Evolution of Curvatures Between Lamellar and Bicontinuous Phases: Formation of Saddle‐Shaped Hierarchical Lamellar Structures in Binary Self‐Assembly System

In soft‑matter science, interfacial curvature dictates the morphology of block copolymers, surfactants, and lipid assemblies. Lamellar phases, characterized by flat layers, and bicontinuous phases, defined by negative Gaussian curvature, represent two extremes of curvature space. For decades, researchers have debated whether a stable intermediate—where lamellar sheets acquire saddle‑shaped geometry—can exist, because conventional block‑copolymer systems quickly jump from flat to highly curved structures. The lack of experimental evidence has limited theoretical models of the lamellar‑to‑bicontinuous transition, leaving a critical gap in nanostructure design.

The new study resolves this gap by combining a polystyrene‑b‑poly(acrylic acid) (PS‑b‑PAA) block copolymer with the cationic surfactant stearyltrimethylammonium bromide (STAB). STAB micelles insert into the PAA domains, simultaneously screening electrostatic repulsion—shrinking the effective volume—and swelling the polymer matrix through micelle incorporation. This dual action forces the lamellae to adopt saddle‑shaped configurations that possess negative Gaussian curvature while preserving the layered topology. Remarkably, the resulting saddle‑SML phase remains thermostable, confirming that curvature can evolve smoothly rather than through abrupt phase jumps.

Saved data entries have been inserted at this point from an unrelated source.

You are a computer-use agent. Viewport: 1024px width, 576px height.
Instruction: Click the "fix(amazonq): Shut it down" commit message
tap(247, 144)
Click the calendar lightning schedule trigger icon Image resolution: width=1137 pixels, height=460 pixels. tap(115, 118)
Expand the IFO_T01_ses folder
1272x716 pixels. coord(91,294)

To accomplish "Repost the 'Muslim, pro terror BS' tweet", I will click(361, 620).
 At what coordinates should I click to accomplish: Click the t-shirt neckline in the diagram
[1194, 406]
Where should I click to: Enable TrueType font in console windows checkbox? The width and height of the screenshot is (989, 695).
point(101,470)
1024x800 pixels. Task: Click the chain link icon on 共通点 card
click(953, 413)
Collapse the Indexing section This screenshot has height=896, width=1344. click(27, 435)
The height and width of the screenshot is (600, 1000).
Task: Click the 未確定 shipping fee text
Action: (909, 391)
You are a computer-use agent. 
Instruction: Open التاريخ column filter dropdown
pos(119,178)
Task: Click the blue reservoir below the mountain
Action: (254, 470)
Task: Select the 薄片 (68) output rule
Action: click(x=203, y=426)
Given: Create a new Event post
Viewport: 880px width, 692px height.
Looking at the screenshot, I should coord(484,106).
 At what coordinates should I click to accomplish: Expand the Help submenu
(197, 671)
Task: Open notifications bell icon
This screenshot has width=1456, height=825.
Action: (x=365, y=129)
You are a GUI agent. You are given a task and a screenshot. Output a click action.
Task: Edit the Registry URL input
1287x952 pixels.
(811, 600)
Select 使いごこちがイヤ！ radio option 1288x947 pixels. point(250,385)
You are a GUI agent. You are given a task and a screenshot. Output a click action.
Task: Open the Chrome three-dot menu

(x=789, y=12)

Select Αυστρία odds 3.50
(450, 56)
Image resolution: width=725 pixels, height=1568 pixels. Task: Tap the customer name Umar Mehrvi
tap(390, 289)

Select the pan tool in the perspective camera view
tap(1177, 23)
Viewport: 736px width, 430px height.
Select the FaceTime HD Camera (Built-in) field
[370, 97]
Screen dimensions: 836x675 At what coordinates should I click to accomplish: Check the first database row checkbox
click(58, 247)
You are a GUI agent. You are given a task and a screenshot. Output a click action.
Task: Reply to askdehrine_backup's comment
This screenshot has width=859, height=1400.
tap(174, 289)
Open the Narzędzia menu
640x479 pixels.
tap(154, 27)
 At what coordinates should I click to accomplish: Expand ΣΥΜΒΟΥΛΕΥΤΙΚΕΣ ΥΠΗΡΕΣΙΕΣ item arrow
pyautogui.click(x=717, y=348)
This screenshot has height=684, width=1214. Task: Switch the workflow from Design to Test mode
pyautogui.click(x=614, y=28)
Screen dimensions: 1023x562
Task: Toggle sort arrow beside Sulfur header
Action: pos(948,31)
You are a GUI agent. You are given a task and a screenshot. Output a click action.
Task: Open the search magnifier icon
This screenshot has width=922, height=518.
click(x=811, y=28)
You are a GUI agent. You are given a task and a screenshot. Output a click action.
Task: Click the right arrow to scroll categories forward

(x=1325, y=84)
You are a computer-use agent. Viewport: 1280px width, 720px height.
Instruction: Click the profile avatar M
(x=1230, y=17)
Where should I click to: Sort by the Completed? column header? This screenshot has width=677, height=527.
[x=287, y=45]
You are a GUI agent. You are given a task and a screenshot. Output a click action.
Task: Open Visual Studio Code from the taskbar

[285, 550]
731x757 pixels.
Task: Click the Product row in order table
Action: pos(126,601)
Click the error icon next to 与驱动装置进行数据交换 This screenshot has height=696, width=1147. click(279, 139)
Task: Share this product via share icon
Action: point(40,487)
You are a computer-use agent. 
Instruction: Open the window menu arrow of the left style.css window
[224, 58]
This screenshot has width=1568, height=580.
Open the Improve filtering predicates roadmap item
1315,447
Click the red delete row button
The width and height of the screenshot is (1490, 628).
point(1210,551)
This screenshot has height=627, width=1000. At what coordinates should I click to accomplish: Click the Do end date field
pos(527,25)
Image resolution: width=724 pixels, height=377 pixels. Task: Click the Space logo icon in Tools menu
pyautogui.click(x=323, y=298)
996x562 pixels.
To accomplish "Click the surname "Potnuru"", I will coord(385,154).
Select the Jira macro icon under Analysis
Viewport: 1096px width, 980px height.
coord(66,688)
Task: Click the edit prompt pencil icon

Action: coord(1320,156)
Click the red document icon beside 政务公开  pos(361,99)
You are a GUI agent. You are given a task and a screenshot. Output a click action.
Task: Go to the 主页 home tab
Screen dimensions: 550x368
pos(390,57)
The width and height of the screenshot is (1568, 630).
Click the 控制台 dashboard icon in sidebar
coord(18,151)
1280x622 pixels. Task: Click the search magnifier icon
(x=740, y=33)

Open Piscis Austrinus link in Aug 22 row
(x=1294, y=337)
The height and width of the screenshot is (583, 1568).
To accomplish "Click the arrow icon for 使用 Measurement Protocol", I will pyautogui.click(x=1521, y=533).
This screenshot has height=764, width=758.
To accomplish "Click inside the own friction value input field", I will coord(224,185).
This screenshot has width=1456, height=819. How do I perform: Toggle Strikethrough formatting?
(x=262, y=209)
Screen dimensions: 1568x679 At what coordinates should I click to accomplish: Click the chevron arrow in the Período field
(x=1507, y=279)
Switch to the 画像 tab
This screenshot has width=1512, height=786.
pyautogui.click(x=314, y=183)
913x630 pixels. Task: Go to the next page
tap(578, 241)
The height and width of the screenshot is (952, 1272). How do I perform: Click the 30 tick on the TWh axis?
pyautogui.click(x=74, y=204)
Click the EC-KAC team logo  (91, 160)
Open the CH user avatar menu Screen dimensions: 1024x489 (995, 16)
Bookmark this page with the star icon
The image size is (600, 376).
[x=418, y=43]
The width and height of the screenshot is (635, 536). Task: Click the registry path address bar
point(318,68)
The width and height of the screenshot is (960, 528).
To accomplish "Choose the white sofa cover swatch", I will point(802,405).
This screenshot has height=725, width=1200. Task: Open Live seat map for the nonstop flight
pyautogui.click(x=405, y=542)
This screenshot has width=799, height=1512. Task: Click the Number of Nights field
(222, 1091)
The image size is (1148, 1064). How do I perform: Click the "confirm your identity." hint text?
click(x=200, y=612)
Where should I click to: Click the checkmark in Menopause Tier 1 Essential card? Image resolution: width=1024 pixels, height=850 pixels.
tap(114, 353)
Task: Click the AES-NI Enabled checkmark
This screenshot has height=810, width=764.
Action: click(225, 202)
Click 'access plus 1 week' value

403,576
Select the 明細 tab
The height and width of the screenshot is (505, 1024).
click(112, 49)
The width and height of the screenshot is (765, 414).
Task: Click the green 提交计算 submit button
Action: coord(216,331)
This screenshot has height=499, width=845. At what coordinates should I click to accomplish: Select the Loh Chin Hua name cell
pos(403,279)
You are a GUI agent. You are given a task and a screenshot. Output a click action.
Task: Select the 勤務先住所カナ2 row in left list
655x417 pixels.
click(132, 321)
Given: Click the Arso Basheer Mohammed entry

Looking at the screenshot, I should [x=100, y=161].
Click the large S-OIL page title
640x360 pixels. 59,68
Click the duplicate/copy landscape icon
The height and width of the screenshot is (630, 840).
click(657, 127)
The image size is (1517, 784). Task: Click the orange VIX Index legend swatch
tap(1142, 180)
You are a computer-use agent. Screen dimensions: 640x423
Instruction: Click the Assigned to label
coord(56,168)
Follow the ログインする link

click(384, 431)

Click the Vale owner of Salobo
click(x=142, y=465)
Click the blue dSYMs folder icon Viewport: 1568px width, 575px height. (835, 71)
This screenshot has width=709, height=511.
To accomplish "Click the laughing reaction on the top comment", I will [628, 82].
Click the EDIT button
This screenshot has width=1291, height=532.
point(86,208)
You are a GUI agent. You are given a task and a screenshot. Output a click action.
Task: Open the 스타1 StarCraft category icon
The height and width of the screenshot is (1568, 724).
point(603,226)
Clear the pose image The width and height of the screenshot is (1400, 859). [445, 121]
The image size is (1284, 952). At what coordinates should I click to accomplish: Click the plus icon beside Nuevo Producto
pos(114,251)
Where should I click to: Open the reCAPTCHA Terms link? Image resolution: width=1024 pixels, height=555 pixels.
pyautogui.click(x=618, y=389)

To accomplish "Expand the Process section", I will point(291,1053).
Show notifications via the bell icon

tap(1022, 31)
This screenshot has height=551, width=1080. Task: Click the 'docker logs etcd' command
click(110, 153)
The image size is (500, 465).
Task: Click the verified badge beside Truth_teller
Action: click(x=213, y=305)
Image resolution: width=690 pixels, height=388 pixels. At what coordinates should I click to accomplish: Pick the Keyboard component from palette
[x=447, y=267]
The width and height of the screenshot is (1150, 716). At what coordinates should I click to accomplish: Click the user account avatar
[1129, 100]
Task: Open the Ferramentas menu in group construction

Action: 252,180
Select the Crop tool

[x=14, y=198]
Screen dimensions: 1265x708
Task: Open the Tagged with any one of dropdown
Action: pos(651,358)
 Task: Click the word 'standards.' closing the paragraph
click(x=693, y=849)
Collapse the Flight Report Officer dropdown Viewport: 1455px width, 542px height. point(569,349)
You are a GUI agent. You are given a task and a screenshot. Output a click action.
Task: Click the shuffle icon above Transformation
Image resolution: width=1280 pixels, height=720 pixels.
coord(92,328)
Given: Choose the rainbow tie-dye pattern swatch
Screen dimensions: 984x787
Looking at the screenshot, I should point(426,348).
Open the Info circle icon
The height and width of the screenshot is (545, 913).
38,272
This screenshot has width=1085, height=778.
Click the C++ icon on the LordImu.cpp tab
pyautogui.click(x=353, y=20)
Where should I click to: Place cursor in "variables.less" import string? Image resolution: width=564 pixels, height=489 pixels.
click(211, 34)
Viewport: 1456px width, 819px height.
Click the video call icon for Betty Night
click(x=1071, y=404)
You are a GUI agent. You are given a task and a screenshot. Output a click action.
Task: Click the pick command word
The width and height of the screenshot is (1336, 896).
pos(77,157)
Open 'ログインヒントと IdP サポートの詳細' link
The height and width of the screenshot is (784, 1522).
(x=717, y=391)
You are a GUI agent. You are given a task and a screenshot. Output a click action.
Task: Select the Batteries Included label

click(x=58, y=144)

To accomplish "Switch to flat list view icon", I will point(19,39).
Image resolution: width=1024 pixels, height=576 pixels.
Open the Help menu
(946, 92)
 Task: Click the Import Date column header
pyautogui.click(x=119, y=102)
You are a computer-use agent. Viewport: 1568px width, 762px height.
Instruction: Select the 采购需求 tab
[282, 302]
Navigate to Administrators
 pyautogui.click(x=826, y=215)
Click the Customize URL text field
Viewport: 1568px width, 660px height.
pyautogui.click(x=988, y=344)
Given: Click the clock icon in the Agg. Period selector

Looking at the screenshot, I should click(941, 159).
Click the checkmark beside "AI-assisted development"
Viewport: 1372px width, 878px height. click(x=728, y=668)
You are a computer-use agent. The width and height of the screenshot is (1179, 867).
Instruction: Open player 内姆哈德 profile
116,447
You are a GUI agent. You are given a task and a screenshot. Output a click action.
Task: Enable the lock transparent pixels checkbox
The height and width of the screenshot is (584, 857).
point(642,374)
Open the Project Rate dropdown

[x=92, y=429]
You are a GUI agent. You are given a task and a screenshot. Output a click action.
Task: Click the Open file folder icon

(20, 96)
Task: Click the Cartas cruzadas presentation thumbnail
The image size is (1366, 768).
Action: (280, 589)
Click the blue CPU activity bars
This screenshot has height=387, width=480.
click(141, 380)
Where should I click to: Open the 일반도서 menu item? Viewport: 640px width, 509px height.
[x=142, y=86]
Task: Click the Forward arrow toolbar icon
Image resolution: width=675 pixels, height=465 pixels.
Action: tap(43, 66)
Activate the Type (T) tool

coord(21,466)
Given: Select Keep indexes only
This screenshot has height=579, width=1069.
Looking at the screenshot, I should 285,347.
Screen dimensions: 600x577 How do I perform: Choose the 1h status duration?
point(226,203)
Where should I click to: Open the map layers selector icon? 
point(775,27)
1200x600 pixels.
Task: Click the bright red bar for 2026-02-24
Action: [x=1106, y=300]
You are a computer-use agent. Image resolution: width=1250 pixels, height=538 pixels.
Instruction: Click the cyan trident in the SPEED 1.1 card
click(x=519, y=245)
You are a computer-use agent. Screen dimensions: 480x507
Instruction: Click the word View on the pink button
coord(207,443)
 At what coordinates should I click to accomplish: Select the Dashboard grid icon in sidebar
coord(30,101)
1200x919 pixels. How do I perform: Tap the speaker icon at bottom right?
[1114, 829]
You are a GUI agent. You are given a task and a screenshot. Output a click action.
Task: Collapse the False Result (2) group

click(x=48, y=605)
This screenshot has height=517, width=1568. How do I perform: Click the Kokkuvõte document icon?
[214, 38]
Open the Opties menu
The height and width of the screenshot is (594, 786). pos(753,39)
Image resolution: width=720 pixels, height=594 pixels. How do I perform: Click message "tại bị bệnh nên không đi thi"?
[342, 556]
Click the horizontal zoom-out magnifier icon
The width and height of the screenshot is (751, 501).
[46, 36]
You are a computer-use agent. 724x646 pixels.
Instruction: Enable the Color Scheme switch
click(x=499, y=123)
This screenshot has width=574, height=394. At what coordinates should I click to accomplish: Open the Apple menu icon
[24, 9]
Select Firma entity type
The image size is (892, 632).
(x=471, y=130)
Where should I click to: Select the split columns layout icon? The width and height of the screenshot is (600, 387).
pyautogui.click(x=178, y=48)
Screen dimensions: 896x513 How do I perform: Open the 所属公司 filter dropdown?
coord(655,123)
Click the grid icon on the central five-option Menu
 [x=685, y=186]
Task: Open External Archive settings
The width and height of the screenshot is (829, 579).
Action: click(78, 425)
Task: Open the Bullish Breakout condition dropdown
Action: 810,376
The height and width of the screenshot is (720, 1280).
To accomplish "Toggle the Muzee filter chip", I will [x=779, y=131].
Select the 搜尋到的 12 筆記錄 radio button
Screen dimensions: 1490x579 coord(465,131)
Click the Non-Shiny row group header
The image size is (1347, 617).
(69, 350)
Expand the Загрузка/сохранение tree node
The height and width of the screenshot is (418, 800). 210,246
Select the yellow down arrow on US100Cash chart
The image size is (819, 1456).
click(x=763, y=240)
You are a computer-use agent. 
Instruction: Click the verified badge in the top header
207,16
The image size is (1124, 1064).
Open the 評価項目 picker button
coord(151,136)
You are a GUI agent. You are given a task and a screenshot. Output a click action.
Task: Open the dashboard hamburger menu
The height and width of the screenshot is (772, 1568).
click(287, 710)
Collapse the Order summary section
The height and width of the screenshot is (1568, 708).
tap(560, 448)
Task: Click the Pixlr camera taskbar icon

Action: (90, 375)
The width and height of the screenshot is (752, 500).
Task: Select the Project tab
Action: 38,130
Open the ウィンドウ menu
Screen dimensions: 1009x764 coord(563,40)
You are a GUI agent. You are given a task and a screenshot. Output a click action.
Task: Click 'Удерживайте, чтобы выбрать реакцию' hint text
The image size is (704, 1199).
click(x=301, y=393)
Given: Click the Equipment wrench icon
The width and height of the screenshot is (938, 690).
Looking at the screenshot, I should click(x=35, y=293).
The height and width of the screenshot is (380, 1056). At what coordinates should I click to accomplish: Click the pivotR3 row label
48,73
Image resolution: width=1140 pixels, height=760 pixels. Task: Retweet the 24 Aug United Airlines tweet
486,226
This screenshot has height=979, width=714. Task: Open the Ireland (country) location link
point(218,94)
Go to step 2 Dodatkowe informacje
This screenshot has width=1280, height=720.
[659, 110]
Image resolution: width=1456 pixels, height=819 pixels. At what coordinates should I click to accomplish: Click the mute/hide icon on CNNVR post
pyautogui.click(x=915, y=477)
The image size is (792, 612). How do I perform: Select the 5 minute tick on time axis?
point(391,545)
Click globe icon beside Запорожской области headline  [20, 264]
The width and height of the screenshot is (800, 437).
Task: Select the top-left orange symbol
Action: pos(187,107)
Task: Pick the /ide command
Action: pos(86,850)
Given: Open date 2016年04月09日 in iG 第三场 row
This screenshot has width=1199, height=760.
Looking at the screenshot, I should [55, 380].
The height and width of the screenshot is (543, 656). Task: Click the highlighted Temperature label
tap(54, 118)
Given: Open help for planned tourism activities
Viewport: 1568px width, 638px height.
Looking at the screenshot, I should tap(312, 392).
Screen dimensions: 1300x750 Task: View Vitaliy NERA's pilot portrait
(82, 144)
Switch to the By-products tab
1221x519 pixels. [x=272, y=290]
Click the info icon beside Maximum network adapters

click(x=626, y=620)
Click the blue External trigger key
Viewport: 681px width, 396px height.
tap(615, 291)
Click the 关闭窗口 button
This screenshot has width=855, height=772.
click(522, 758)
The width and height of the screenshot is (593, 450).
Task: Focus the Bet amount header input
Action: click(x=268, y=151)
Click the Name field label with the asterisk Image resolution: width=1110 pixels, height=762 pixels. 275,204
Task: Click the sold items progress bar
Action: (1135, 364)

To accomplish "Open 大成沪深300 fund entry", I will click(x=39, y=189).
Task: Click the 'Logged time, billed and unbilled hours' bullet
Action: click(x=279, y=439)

The ability to stabilize a curvature intermediate opens new avenues for designing nanostructured materials with tunable pore networks, essential for filtration, energy storage, and drug delivery. Moreover, the saddle‑SML architecture mirrors transitional states observed in biological membranes during processes such as endocytosis, suggesting that synthetic analogues could be engineered to emulate cellular dynamics. Future work will likely explore other polymer‑surfactant pairs, quantify the energetic landscape of curvature modulation, and integrate the saddle‑SML phase into functional devices, advancing both soft‑matter physics and applied materials engineering.